In Wien hatte einst die größte jüdische Community im deutschsprachigen Raum gelebt. 200.000 Mitglieder zählte die Israelitische Kultusgemeinde in Österreich. Doch in keiner anderen Stadt, in keinem anderen Land entlud sich mit der Machtergreifung der Nationalsozialisten im März 1938 der Hass der Bevölkerung so brutal und gemein wie hier. Schon in den ersten Tagen wurden Juden auf der Straße zu "Reibepartien“ angehalten, Rabbiner an ihren Bärten gerissen, Auslagen eingeschlagen und Wohnungen gestürmt. Bernhard Morgenstein, ein Auschwitz-Überlebender, erzählt, ein jüdischer Händler sei "mit einer Knackwurst im Mund von einer johlenden Menge durch die Straßen getrieben worden“. Jüdische Schulkinder wurden von ihren Klassenkameraden angestänkert; Lehrer unterrichteten von einem Tag auf den anderen mit Hakenkreuzbinde. Juden waren vogelfrei. Noch ehe sie ihre Wohnungen verloren hatten und in "Judenwohnungen“ im 2. und 9. Wiener Gemeindebezirk auf engstem Raum zusammengepfercht wurden, standen schon die Nachbarn in ihren Zimmern und nahmen sich, was ihnen gefiel.

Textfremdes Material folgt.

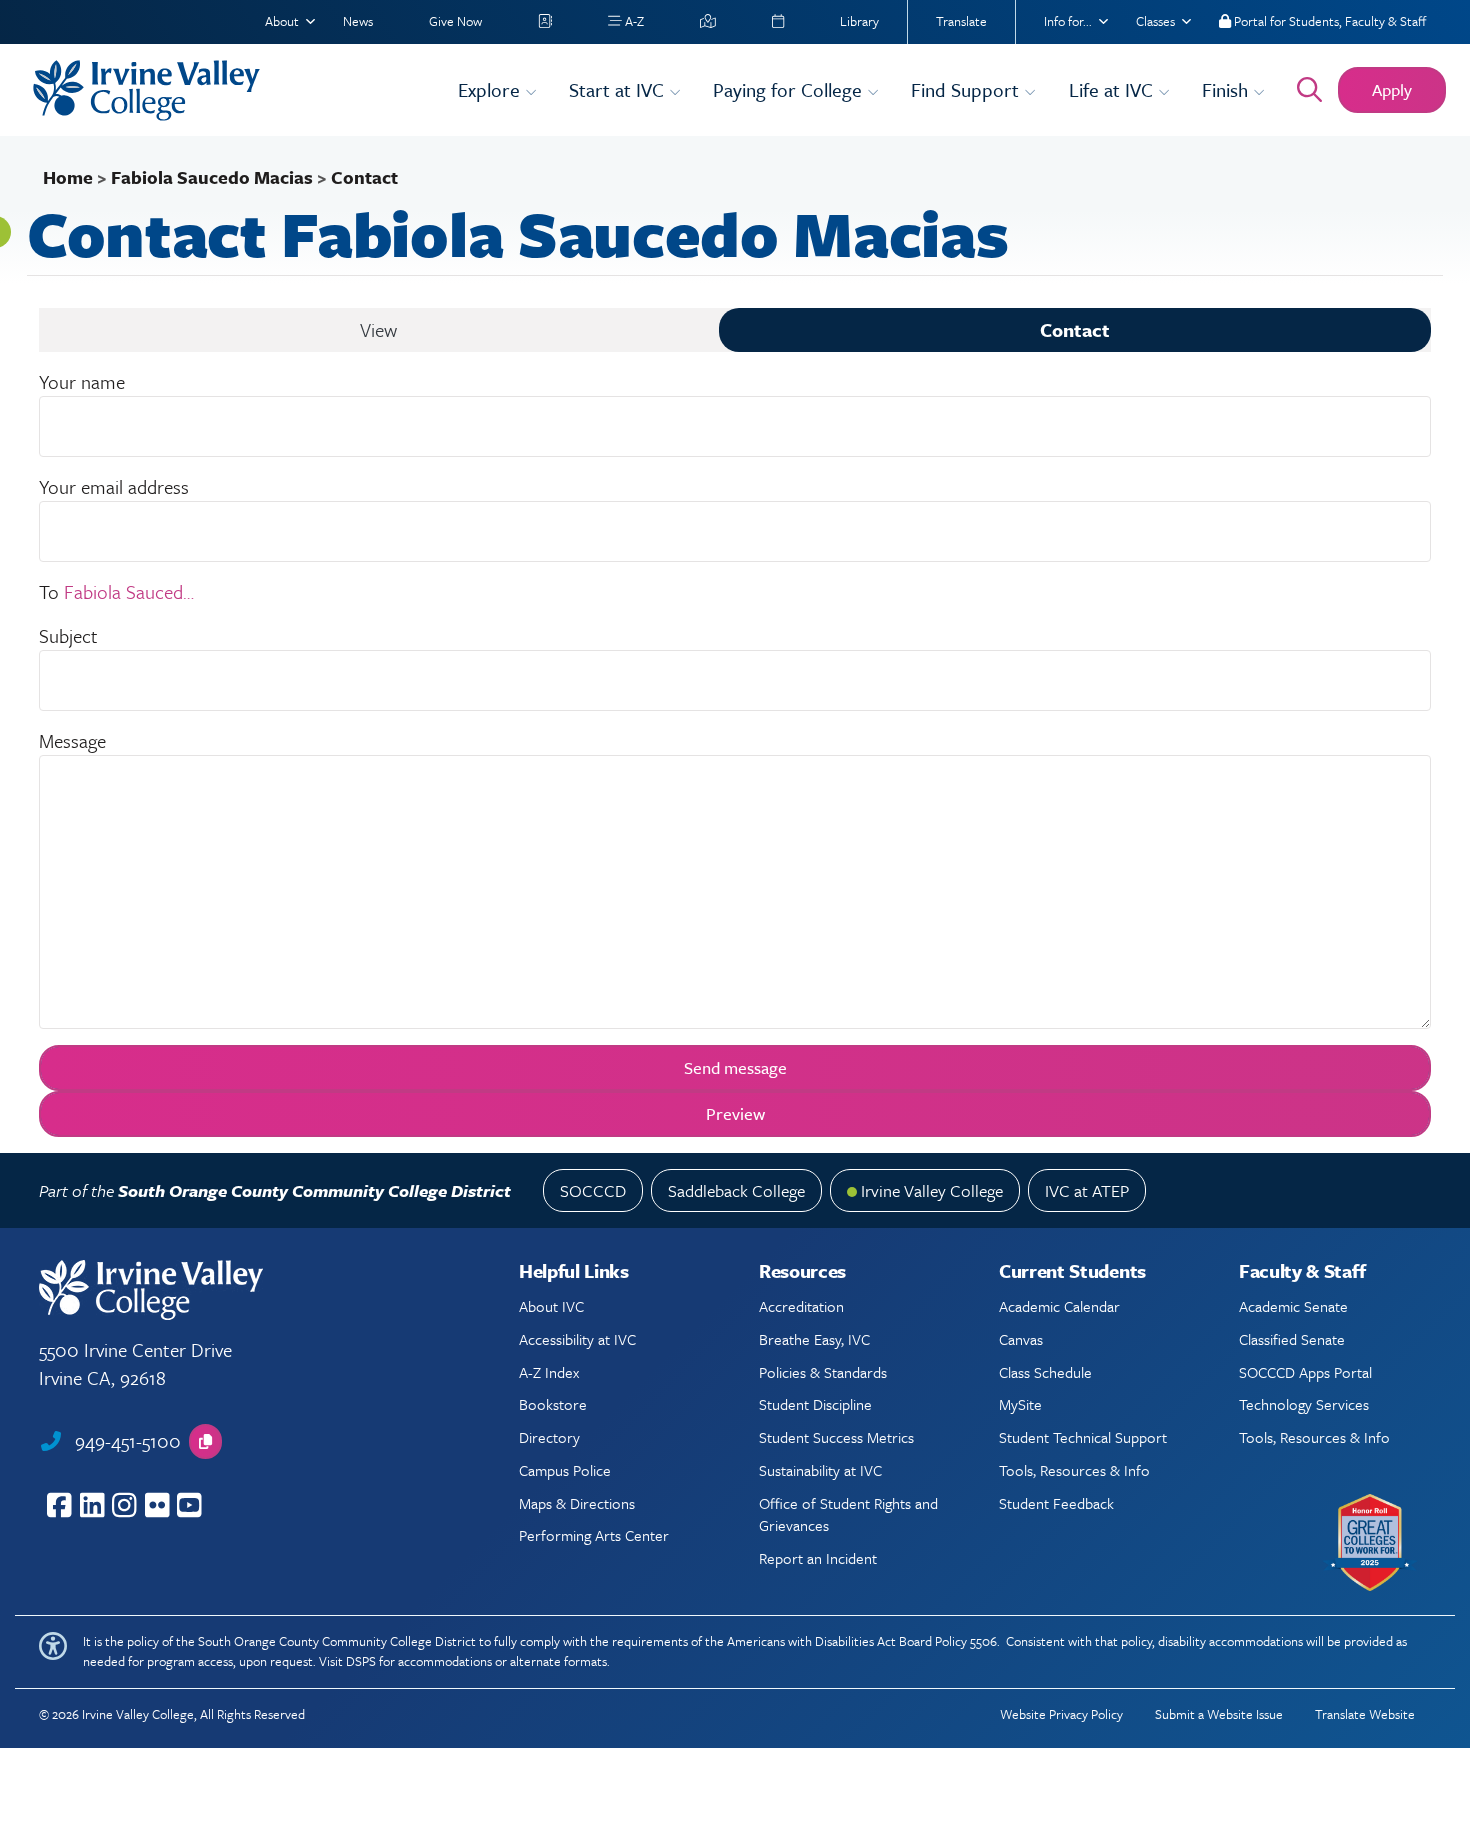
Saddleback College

Zum Abschied ließen sich jene, die auf den Listen standen, in einem Fotostudio vor der Kulisse des Stephansdoms abbilden

Bis 1941 waren 130.000 österreichische Juden ins Ausland geflüchtet, mehr oder weniger unter Zurücklassung ihres Vermögens. Noch lebten etwa 61.000 Juden in Wien, arme Leute, die kein Visum bekommen, Traumtänzer, die die Lage falsch eingeschätzt hatten, und Wiener Juden, die einfach "an Wien hingen“ (Morgenstein) und nicht weg wollten. Zum Abschied ließen sich jene, die auf den Listen standen, in einem Fotostudio vor der Kulisse des Stephansdoms abbilden.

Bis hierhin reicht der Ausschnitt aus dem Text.